Bien que l’histoire de ce village soit le fruit de votre imagination, ne serait-elle pas en réalité une métaphore de notre monde ?
Vous faites bien de le souligner. « Le temps » est certes un village imaginaire. Mais je le compare à notre village planétaire. Quand j’observe les deux villages et que je fais une comparaison c’est approximativement les mêmes fléaux. Je m’interroge donc sur le pourquoi de ces fléaux. Pour moi, c’est parce qu’on se dit qu’on peut tout. Notre égo nous amène à faire des choses qu’on ne devrait pas faire. Le harcèlement sexuel, l’inceste, l’homosexualité, le viol sont des phénomènes qui, autant de nos ancêtres étaient des abominations. Il est vrai qu’aujourd’hui, il y a la modernisation mais en réalité rien ne va parce que nous bafouons le spirituel. Avant que le corps ne souffre c’est d’abord l’âme qui souffre. C’est toujours le spirituel avant le charnel. Et c’est ce que j’essaye de traduire à travers les œuvres de cette exposition et en l’occurrence avec l’installation « Le chaos ».

Quel dialogue faites-vous entre l’exposition « Le monde fond » et la spiritualité ?
Quand Dieu a créé le monde, il était informe et c’est par la parole que la création est survenue. Nous autres hommes, sommes des créatures de Dieu. Tout autant que nous sommes, nous plaçons notre foi en quelque chose même si ce n’est pas Dieu. Et étant donné que je travaille beaucoup plus sur la thématique de l’humain plus précisément celle des « enfants abandonnés », je m’intéresse à toute son entité. C’est-à-dire le corps ; l’âme et l’esprit. D’où la nécessité du lien entre la spiritualité et mon travail.

Je procède surtout par la ‘’récupération de chaussures’’. Ces chaussures que je récupère sont pour moi bien plus que de simples objets. Au-delà de cet aspect, je pense que la force de l’Homme se trouve dans ses pieds, d’un point de vue spirituel. Chaque chaussure que je récupère représente l’énergie’’ de l’être qui a eu à la porter. En jetant ces chaussures, ils ont laissé une partie d’eux ou de leur énergie dans la nature. Et je redonne vie à ces chaussures dans mes créations. Ainsi leurs propriétaires qu’ils soient vivants ou morts se réincarnent dans le monde que je leur créé au travers de mes œuvres.

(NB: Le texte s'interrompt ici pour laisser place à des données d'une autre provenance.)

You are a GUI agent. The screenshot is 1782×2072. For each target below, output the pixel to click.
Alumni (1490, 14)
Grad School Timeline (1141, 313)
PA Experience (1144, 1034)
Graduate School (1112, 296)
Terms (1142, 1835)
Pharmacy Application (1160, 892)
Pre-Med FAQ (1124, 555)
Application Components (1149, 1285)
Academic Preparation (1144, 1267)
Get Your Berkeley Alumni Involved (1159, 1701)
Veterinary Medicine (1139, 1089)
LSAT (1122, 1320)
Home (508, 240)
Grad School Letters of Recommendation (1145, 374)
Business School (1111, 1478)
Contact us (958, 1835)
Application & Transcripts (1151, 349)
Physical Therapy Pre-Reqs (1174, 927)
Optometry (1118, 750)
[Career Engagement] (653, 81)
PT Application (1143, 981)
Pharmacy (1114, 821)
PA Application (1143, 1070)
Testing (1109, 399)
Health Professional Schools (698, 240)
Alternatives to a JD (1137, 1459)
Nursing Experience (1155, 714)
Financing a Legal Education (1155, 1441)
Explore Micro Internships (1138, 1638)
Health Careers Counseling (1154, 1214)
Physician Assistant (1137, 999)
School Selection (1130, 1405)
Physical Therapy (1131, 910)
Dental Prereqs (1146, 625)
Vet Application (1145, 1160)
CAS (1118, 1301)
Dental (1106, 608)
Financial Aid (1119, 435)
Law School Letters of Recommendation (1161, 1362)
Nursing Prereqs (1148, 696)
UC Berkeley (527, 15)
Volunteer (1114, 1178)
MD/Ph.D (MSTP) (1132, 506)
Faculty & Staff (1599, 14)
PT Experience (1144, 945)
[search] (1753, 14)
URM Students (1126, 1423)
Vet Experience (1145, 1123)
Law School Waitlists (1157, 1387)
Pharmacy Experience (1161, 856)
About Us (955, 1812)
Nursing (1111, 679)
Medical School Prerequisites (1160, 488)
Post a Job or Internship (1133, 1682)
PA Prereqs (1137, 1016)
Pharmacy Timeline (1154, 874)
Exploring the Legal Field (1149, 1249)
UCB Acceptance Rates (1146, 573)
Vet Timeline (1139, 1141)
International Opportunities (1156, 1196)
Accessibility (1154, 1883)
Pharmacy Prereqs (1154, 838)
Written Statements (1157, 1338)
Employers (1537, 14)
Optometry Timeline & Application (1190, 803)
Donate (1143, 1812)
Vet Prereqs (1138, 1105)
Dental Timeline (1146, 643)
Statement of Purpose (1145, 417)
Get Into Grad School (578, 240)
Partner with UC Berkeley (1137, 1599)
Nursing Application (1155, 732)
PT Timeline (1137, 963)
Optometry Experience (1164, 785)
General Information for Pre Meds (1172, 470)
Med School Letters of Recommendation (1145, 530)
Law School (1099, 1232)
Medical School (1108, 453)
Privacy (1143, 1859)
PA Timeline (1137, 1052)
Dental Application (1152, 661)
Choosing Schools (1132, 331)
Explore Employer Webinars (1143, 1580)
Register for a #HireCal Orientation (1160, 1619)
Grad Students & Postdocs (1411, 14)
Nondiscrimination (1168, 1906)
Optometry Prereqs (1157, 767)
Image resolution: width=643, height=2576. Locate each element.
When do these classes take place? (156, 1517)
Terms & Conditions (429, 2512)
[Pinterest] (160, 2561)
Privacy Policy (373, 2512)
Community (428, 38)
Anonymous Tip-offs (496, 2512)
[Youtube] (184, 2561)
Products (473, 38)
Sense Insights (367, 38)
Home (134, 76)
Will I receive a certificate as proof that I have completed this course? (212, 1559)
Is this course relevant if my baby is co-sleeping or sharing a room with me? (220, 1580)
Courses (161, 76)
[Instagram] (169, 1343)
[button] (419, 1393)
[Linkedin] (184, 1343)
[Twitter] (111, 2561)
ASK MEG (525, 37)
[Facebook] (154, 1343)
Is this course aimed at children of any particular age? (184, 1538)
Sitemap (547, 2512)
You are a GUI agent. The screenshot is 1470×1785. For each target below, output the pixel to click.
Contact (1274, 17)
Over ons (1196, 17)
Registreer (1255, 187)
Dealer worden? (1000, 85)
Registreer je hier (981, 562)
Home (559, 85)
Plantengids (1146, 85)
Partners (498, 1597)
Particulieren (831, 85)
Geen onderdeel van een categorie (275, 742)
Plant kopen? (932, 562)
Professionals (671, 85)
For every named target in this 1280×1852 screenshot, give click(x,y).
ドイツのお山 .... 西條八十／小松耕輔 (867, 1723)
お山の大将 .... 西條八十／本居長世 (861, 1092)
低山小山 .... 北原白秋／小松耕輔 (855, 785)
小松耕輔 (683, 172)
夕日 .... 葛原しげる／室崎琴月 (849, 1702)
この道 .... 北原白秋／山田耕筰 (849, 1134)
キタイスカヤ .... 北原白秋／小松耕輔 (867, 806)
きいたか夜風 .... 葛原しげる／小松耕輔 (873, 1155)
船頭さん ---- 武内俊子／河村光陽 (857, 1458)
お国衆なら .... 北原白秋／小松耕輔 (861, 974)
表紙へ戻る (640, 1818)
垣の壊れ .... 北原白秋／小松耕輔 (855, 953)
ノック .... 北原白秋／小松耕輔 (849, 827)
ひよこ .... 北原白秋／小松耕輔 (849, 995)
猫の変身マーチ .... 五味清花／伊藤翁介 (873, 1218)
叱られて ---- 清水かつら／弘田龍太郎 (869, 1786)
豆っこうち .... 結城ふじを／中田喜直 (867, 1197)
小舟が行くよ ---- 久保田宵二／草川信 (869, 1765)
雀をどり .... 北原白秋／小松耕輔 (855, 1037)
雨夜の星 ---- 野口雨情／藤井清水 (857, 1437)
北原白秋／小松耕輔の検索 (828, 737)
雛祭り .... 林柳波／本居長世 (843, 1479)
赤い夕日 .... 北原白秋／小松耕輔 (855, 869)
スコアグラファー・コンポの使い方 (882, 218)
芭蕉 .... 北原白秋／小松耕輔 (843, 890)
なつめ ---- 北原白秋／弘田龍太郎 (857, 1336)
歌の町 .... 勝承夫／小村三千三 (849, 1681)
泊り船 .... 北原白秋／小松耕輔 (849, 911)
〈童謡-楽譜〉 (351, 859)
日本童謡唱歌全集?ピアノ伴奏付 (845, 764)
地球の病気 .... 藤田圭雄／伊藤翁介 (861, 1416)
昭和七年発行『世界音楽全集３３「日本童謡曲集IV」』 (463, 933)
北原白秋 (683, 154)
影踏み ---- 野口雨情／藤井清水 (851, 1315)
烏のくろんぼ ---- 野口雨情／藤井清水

Intéressons-nous à présent à la pièce maitresse de votre exposition. Lorsque que l’on est face à l’installation « Le chaos », on est quelque peu confus quant à l’afflux d’informations. Outre les autres pièces de l’œuvre, l’assemblage de chaussures d’enfants, d’hommes et de femmes imbibé de rouge, accroché au plafond captive fortement l’attention. Parlez-nous déjà de la symbolique du rouge dans cette installation.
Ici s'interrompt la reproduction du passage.